Personne ne bougea. Seule, Mouquette se hâta, s’échappa derrière lui, sous le prétexte qu’ils rentraient l’un et l’autre à Montsou. Mais on continuait de plaisanter, on savait qu’il ne voulait plus d’elle.
Catherine, cependant, préoccupée, venait de parler bas à son père. Celui-ci s’étonna, puis il approuva d’un hochement de tête; et, appelant Etienne pour lui rendre son paquet:
– Ecoutez donc, murmura-t-il, si vous n’avez pas le sou, vous aurez le temps de crever avant la quinzaine… Voulez-vous que je tâche de vous trouver du crédit quelque part?
Le jeune homme resta un instant embarrassé. Justement, il allait réclamer ses trente sous et partir. Mais une honte le retint devant la jeune fille. Elle le regardait fixement, peut-être croirait-elle qu’il boudait le travail.
– Vous savez, je ne vous promets rien, continua Maheu. Nous en serons quittes pour un refus.
Alors, Etienne ne dit pas non. On refuserait. Du reste, ça ne l’engageait point, il pourrait toujours s’éloigner, après avoir mangé un morceau. Puis, il fut mécontent de n’avoir pas dit non, en voyant la joie de Catherine, un joli rire, un regard d’amitié, heureuse de lui être venue en aide. A quoi bon tout cela?
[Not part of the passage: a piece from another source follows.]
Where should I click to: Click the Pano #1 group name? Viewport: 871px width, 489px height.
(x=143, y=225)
Quand ils eurent repris leurs sabots et fermé leurs cases, les Maheu quittèrent la baraque, à la queue des camarades qui s’en allaient un à un, dès qu’ils s’étaient réchauffés. Etienne les suivit, Levaque et son gamin se mirent de la bande. Mais, comme ils traversaient le criblage, une scène violente les arrêta.
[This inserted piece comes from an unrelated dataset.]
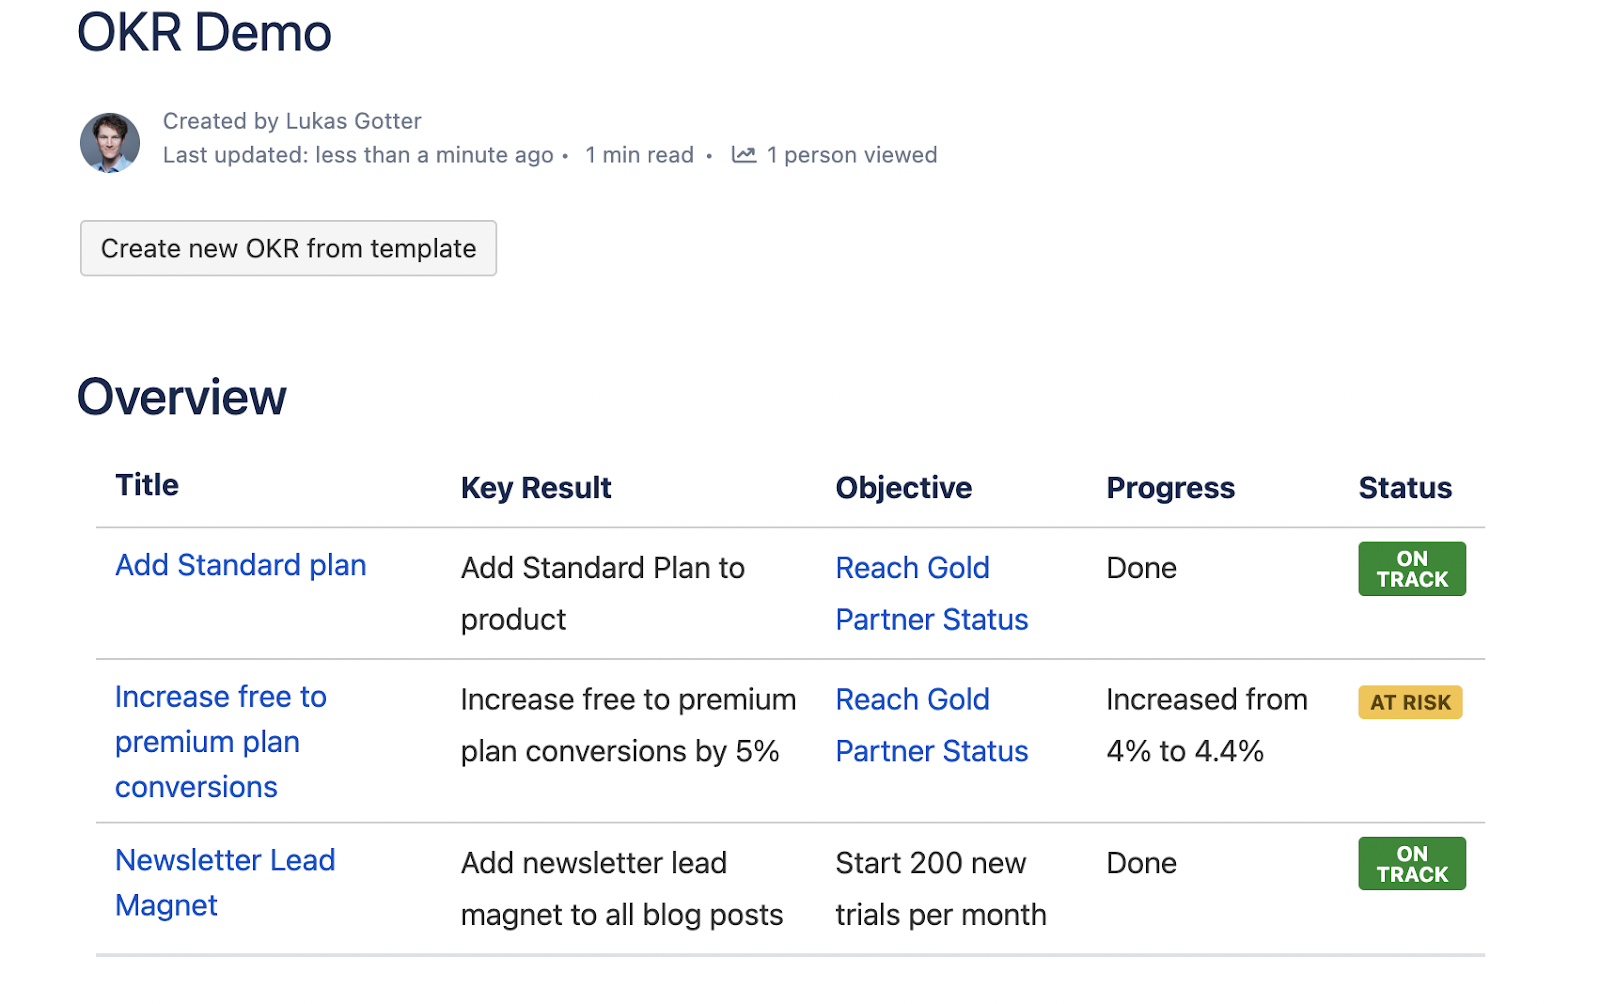Open the Add Standard plan page
This screenshot has height=1004, width=1600.
(x=240, y=565)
C’était dans un vaste hangar, aux poutres noires de poussière envolée, aux grandes persiennes d’où soufflait un continuel courant d’air. Les berlines de houille arrivaient directement de la recette, étaient versées ensuite par des culbuteurs sur les trémies, de longues glissières de tôle; et, à droite et à gauche de ces dernières, les cribleuses, montées sur des gradins, armées de la pelle et du râteau, ramassaient les pierres, poussaient le charbon propre, qui tombait ensuite par des entonnoirs dans les wagons de la voie ferrée, établie sous le hangar.
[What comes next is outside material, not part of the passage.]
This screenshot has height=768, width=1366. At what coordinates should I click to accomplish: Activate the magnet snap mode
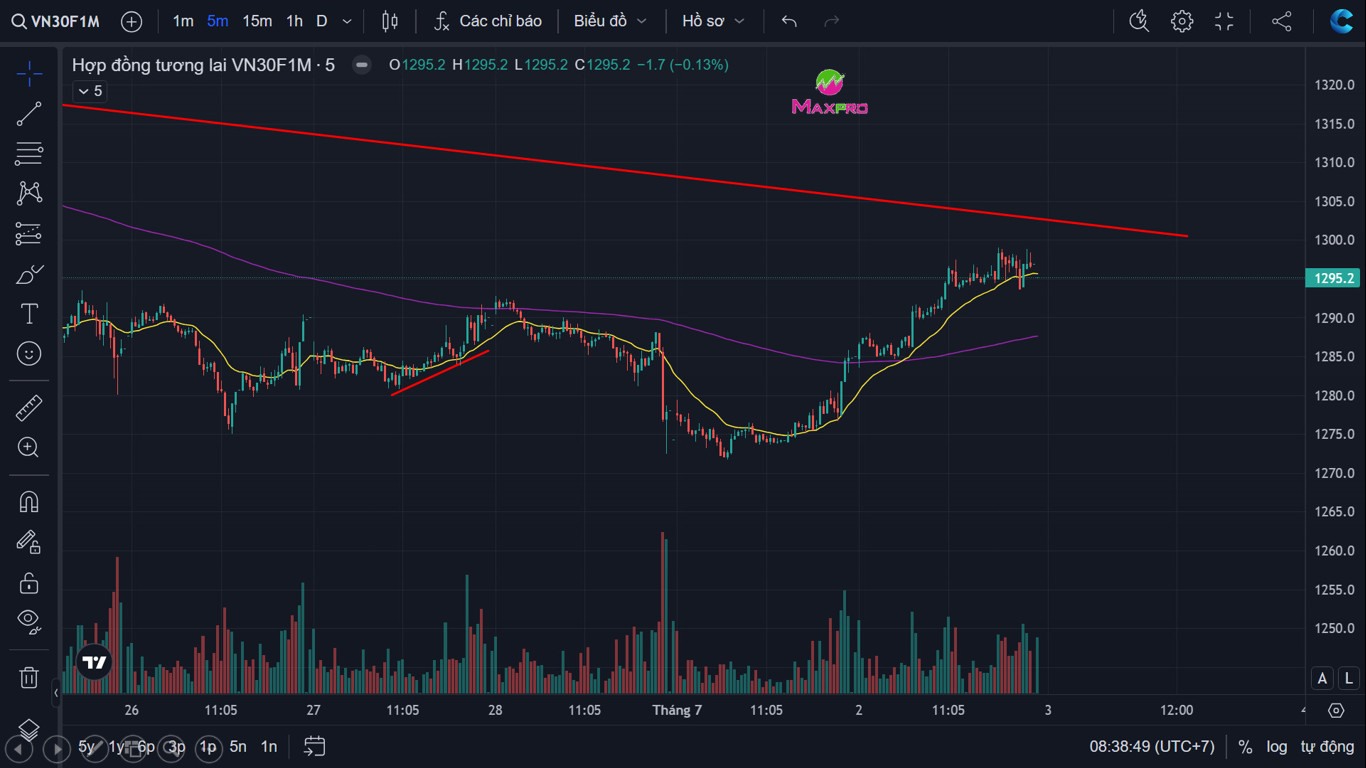click(x=29, y=502)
Philomène Levaque se trouvait là, mince et pâle, d’une figure moutonnière de fille crachant le sang. La tête protégée d’un lambeau de laine bleue, les mains et les bras noirs jusqu’aux coudes, elle triait au-dessous d’une vieille sorcière, la mère de la Pierronne, la Brûlé ainsi qu’on la nommait, terrible avec ses yeux de chat-huant et sa bouche serrée comme la bourse d’un avare. Elles s’empoignaient toutes les deux, la jeune accusant la vieille de lui ratisser ses pierres, à ce point qu’elle n’en faisait pas un panier en dix minutes. On les payait au panier, c’étaient des querelles sans cesse renaissantes. Les chignons volaient, les mains restaient marquées en noir sur les faces rouges.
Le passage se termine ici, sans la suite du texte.